Since one of the main goals of this conference is to spur collaboration and conversations across diverse fields in the hope of building up a more nuanced picture of the intersections and relationships across Asian borderlands, we would like to include scholars, writers, policy studies researchers, artists, filmmakers, activists, the media, and others from a wide variety of disciplinary backgrounds. We hope that these conceptually innovative panels, based on new research, will help to develop new perspectives in the study of Asian Borderlands.
We encourage applicants to submit a full panel proposal, as only a small number of individual papers will be selected. We will consider proposals for panels and roundtables that have a thematic focus, are of a comparative character, and involve scholars or practitioners affiliated with different institutions. If you are looking for other people to join your panel prior to the 2 October deadline, you may post your panel abstract and contact information on our Facebook page (https://www.facebook.com/asianborderlands) in order to reach a wider network.

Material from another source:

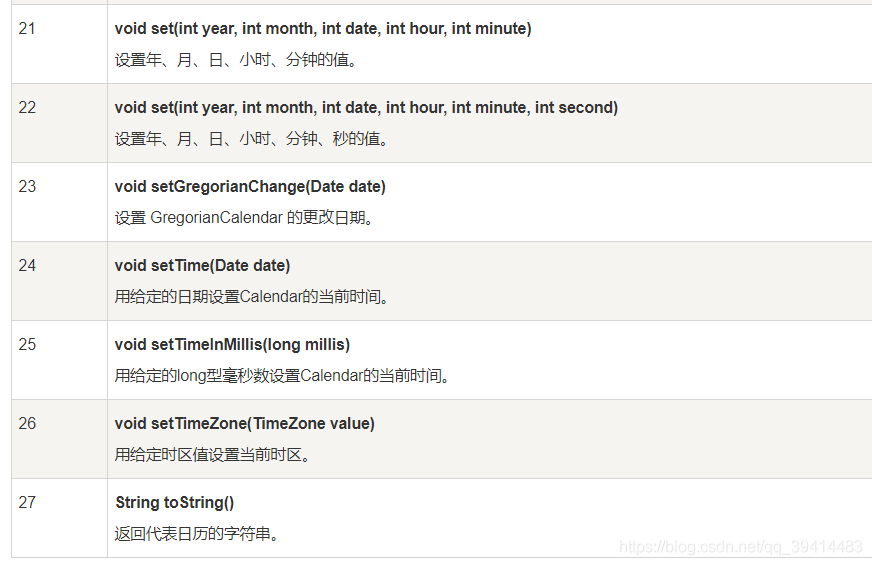
Task: Select the String toString() method text
Action: (x=175, y=502)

The deadline to send in panel, roundtable and paper proposals is Monday 2 October 2017. Participants will be notified around January 2018. Please visit the Application Forms Page to submit your proposal.
Very limited financial support may be made available to some scholars who reside in Asia and some junior or low-income scholars from other parts of the world. If you would like to be considered for a grant, please submit the Grant Application Form in which you state the motivation for your request. Please also specify the kind of funding that you will apply for or will receive from other sources. Please note that the conference operates on a limited budget, and will not normally be able to provide more than a partial coverage of the costs of travel. The form should be submitted before 2 October 2017. Requests for funding received after this date will not be taken into consideration.

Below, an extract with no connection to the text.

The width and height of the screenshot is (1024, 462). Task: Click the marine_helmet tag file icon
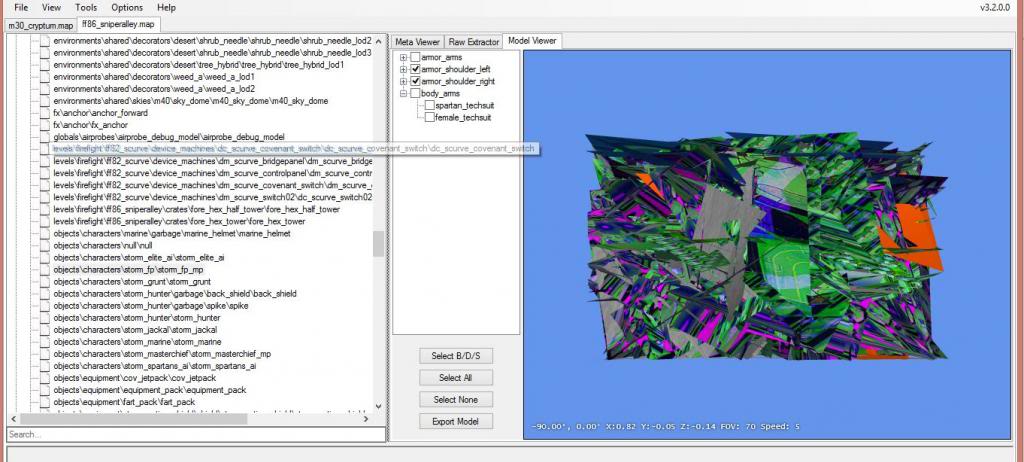45,234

Further information about registration fees, the venue, accommodation, and logistics will be provided on the ABRN website (www.asianborderlands.net) once the panels have been accepted.
• Duncan McDuie-Ra, University of New South Wales, Australia
• Erik de Maaker, Leiden University, the Netherlands
• Henryk Alff, Leibniz Centre for Tropical Marine Research, Germany
• Sara Shneiderman, University of British Columbia, Canada
• Svetlana Jacquesson, American University of Central Asia, Kyrgyzstan
• Tina Harris, University of Amsterdam, the Netherlands
• Willem van Schendel, University of Amsterdam, the Netherlands
The conference is organized by the Central Asian Studies Institute (CASI), American University of Central Asia; International Institute for Asian Studies and the Asian Borderlands Research Network (ABRN).